Capabilities Worth Knowing

WordPress has over 60 individual capabilities. Most are self-explanatory, but a few are worth calling out specifically:

  • edit_others_posts: Lets a user edit posts they did not write. Editors have this; Authors do not.
  • publish_posts: Controls whether a user can publish directly or only submit for review.
  • manage_options: This is the capability that gives access to Settings. Any role with this is effectively an Admin for most purposes.
  • install_plugins / activate_plugins: Keep these tightly restricted. Plugin installation is one of the most common vectors for accidental site damage.

Understanding these capabilities matters when you start customizing roles, because adding the wrong one can quietly grant much more access than you intended. This also connects to your overall site architecture: if you are working with Full Site Editing with Gutenberg: Edit Headers, Footers, and Templates or the WordPress Template Hierarchy: How WordPress Chooses What to Display, you will want to be especially careful about who has theme editing capabilities.

Building a Permission Structure for Different Growth Stages

The right access structure looks different depending on where your business is right now. Here is a practical framework for thinking about it at three stages.

Comparison Graphic Showing Solo Operator, Small Team, and Scaling Operation Stages,

Solo Operator

You run the site yourself, maybe with one occasional contractor. You need one Admin account (yours), and you create temporary Admin accounts for contractors that get deleted when the project ends. Keep a written record of every account you create, why it was created, and the date it should be reviewed or removed. That record takes five minutes to maintain and will save you from leaving forgotten access open for months.

Small Team (2 to 10 people)

You have regular contributors and possibly a VA or part-time editor. Assign roles based on actual job functions. Create a simple document that lists every team member, their WordPress role, and the reason for that role. Review it quarterly.

Scaling Operation (10 plus people or agency relationships)

At this stage, you likely need custom roles. Your content team has specialists. You may have multiple developers with different levels of engagement. Consider investing in a role management plugin and building a formal offboarding checklist that includes WordPress access removal.
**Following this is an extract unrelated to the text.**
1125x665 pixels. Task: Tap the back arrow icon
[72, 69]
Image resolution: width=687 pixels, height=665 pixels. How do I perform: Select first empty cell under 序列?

If you are scaling your infrastructure at the same time, Database Optimization: Clean Up WordPress for Better Performance is worth adding to your reading list. A larger team means more content, more users, and more database load.

Frequently Asked Questions

What is the difference between a WordPress role and a capability? A role is a label (like “Editor”) that comes with a bundle of capabilities. A capability is a specific permission (like “edit_others_posts”). Roles are the shorthand; capabilities are the actual controls underneath them.

What to Do Next

Audit your current user list today. Go to Users, then All Users in your WordPress dashboard. Look at every account. Ask whether each person still needs access, whether their role matches their actual job, and whether any accounts can be deleted. This takes ten minutes and can significantly reduce your risk exposure.

Match every team member to the right role. Use the business scenarios in this guide as a reference. If anyone on your team has Admin access and does not strictly need it, downgrade them now. Document the change and the reason.

Set up a 90-day access review reminder. Put a recurring calendar event in place to review your user list every quarter. This is especially important if you work with freelancers or agencies on a regular basis.

Layer in the rest of your security strategy. User roles are one piece of the puzzle. Work through the WordPress Security Checklist: Protect Your Site from Hackers (2026) to make sure everything else is covered, and set up Security Monitoring for WordPress: Know When Something Goes Wrong so you get alerts if anything unusual happens on your site.